I used to think about it a lot. I don’t now. I really go from day to day. Because if you think about the future it’s, there’s nothing really there. If we can manage to keep on going the way were going, then that’s great. Anything else that gets thrown at us well deal with as it happens. And the fact that when he becomes more poorly, which he will do, and I know that, but I cant do anything about it until that happens. So Ive learnt not to pre-empt it. And the final solution as such, if you see what I mean, it will happen when it happens. And I, and I cant do anything about it. And I used to, as I say, think about it a lot, because I thought it was going to happen. Now I don’t. It isnt the first thing I wake up with every day, which is great. It’s much better this way.

But I think if wed have known at the time that things were going to be different than they were, wed have planned things a little bit differently. As it was we did put things in order and we did hope for the best. But I don’t think we did everything right, because we didnt know he could possibly last this length of time.

Now we live quietly. He doesnt go out. He does not like people looking at him. He cant move very much. He finds eating very difficult. And he gets very, very tired. So he doesnt like people to see him at all. He hates people looking at him in a wheelchair. So he tends to stay at home. And I dive out and back home again as is necessary. I wish we had have known that this was possible, that he could last longer. Wed have made so many different kinds of plans. And maybe he wouldn’t have been in the position he is in now of not wanting people to see him. Because he thought he was going to go downhill so quickly there was no point in making friends, because he wasnt going to be around.

And how does that affect you in terms of your daily life?

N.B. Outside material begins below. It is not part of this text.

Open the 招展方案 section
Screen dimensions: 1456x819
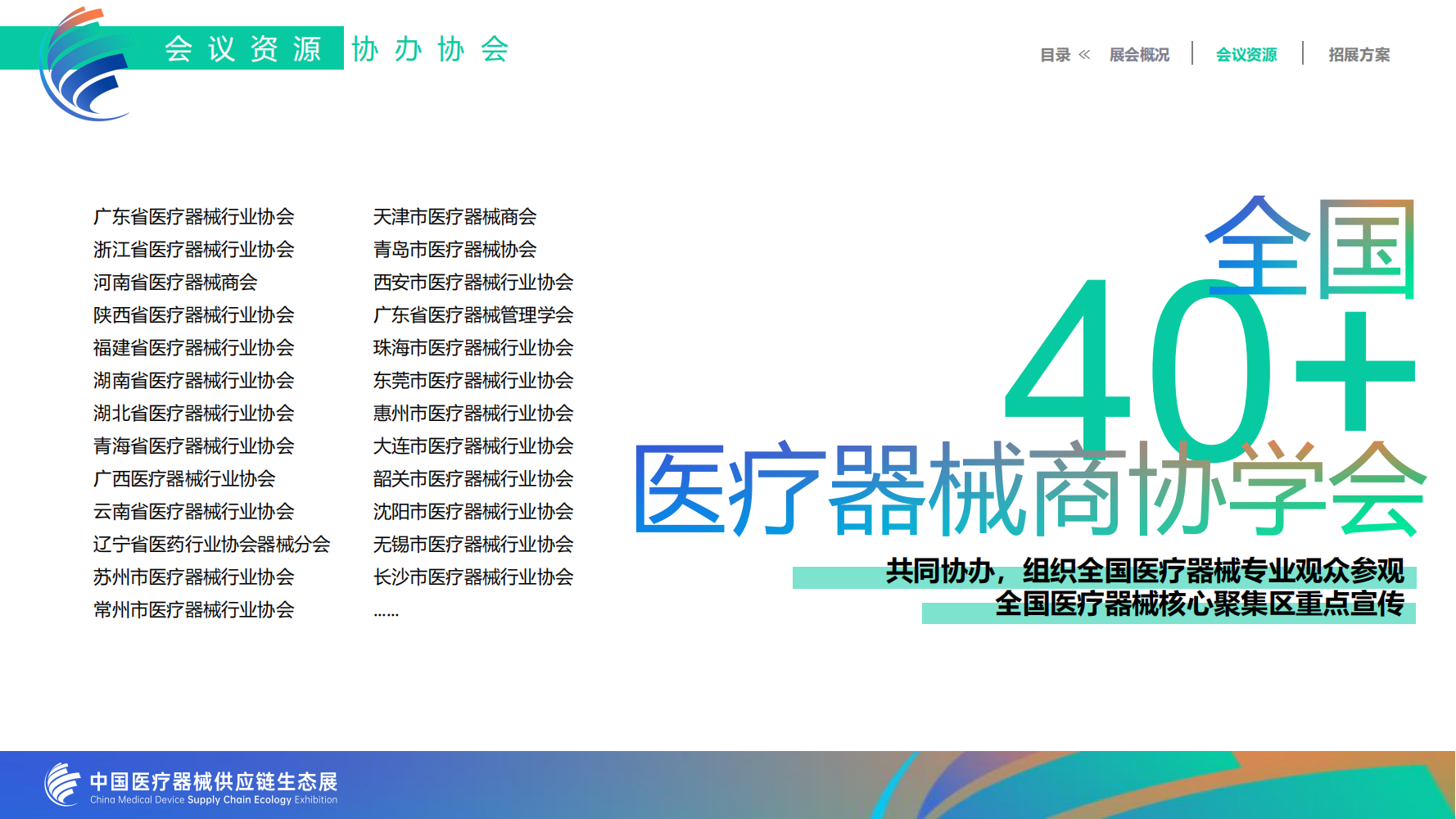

Well, my daily life runs totally around him. In a lot of ways I made my own bed and I’m having to sleep in it now. Because, that sounds a bit cruel in a way, but because we thought he was going to die and very quickly, I spent a long time thinking, Well, today’s going to be the day. Or is it going to be tomorrow? So everything today had to be for him in case he wasnt going to be there tomorrow. And when you do that for several years you suddenly realise that youve lost an awful lot of things. Not that I mind. I don’t, because I’m very happy with my husband. But it shouldnt be the way it is, because of our lack of knowledge. And that’s a shame. We don’t socialise. I do. I have good friends who have taken me under their wing and said, Come on, at least once a week out for coffee. Once a month, girls night out, which is just literally going to the pub across the road. But that’s fine. We, we have a good old chinwag. And that’s my release, which is great. And I’m very, very grateful to them. But he never goes anywhere and I feel so sorry for him.

The one thing Ive learnt to do, through a little bit of counseling I must admit, because I did get depressed at one point, was Ive stopped feeling guilty about going out for those coffees. I used to even feel guilty if I went out for a walk, because he can no longer do it. But I feel wrong that I should go out and do it. But I wont say I’m totally over that, but I’m a lot better than I used to be. And I now don’t think he’s going to die every day, which is really, it sounds silly but it’s a help because it was very depressing thinking that every day.